- _YOUR TASK_
Please give back only the lines below from the one containing "Screen dimensions: 691x1501" to the one containing "Task: Click the Historical genre label", each repeated word for word, both ends included.

- _Items from a dataset_

----------------

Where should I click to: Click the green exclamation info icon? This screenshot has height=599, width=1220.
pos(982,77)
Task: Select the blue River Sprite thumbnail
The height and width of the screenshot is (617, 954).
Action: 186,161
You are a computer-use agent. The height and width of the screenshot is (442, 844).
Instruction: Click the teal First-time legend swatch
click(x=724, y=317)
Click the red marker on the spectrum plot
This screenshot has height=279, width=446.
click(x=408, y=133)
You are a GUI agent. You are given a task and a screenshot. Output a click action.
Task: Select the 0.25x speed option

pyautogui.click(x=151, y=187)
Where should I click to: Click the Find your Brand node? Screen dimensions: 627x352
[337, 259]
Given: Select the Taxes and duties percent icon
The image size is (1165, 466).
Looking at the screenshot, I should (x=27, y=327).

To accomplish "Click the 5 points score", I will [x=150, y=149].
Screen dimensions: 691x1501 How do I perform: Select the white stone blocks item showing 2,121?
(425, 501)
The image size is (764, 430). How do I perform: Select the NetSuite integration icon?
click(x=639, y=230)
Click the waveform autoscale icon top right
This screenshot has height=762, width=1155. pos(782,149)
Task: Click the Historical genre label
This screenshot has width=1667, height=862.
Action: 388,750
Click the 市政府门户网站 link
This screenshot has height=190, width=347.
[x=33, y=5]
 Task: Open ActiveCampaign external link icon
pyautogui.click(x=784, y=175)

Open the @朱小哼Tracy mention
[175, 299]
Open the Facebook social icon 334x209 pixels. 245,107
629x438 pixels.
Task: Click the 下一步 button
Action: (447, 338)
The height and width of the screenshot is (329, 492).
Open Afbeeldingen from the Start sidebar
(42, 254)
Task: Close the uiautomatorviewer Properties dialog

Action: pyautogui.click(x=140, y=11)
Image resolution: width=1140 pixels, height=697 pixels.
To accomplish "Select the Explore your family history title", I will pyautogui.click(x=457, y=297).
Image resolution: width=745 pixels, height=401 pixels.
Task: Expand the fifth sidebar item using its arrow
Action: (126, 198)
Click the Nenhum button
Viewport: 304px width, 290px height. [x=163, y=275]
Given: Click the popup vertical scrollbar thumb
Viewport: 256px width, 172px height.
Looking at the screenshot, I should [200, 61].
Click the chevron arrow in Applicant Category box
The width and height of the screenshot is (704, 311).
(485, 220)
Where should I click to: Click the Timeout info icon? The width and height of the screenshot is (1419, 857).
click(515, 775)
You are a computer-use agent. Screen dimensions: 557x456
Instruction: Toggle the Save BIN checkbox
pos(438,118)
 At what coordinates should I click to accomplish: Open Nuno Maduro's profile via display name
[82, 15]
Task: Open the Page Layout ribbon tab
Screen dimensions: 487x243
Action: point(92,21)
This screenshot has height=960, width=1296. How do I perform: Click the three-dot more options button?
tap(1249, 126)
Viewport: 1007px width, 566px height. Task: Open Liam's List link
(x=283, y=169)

----------------

- _RESPONSE TO THE EXERCISE_
Screen dimensions: 691x1501 How do I perform: Select the white stone blocks item showing 2,121?
(425, 501)
The image size is (764, 430). How do I perform: Select the NetSuite integration icon?
click(x=639, y=230)
Click the waveform autoscale icon top right
This screenshot has height=762, width=1155. pos(782,149)
Task: Click the Historical genre label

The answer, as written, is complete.